2016年8月10日水曜日

民主主義の手法で民主主義を否定


 トルコで軍の一部がクーデターに動いたが、失敗に終わり、政権は一気に、軍のみならず検察、警察、公務員、教育界、報道など広い範囲で多くの人を拘束、解任するなど粛正の動きを進めている。今回のクーデター失敗でエルドアン体制の強権支配が数歩前進したことは間違いなく、欧米は対応に苦慮している。

 今回、民主主義を守ることを、クーデターに動いた側も政権側も掲げた。クーデターに動いた側は、憲法による秩序や民主主義を回復させることが行動の目的だとアピールし、政権側はトルコの民主主義に対する攻撃であると主張し、人々に街頭に出て抗議の意思を示すよう呼びかけた。報道では、街頭で人々が兵士らを説得しているらしき映像が流れた。
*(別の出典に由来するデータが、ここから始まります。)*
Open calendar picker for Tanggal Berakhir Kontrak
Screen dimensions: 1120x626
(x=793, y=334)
 クーデターが失敗に終わり、トルコにおける民主主義は「危うい」ままなのか、「守られた」のか、どちらだろうか。選挙で選ばれた政権が維持されたことで、トルコにおける民主主義は守られたように見えるが、クーデター騒ぎや強権による粛清は、民主主義が「傷つけられた」ことを示している。民主主義という“錦の御旗”を奪い合って、今回は政権側が勝っただけか。

 善悪などの価値判断を加えずに民主主義を定義すると、「主権を有する人民による自由投票で選出された人々が議会や政府を形成し、政治を行う」体制を是とする主義で、その議会や政府の交代は人民の自由投票のみにより行われる。だから、軍事力や強権で議会や政府の停止・交代を行うことは民主主義に反するが、議会や政府が強権支配を容認・正当化することも民主主義を損なう。
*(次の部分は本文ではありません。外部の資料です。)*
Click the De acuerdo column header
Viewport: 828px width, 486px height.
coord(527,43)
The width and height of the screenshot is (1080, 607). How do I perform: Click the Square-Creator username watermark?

 自由選挙で選出された議会や政府が強権を容認・正当化するようになるのは実はそう珍しいことではない。代表例は独ナチスで、自由選挙で第1党になって権力を掌握し、徐々に独裁へと歩んだ。民主主義は、民主主義を否定する活動をも許容するという弱点を有する。規範としての民主主義と、方法としての民主主義は一体のものではない。

 今回のトルコでは、民主主義を守ろうと軍の一部が反民主主義的なクーデターに動き、民主主義は守られたとする政権側は反民主主義的な強権支配を加速している。おもしろいネジレ現象が繰り広げられたわけだが、どちらも民主主義を、おそらく権力闘争の口実として持ち出しただけであろうことは想像に難くない。

 規範としての民主主義は尊いものだが、多くの国にとっては移入された概念であり、簡単に実現するものではない。民主主義を政治体制として根付かせて行くためには、それぞれの国で、方法としての民主主義をそれぞれ見つけだし、規範としての民主主義との乖離を狭めるように努力を続けるしかない。その努力とは、例えば、クーデターにも強権支配にも否と主張する人々を増やすための報道・教育を確保することであろう。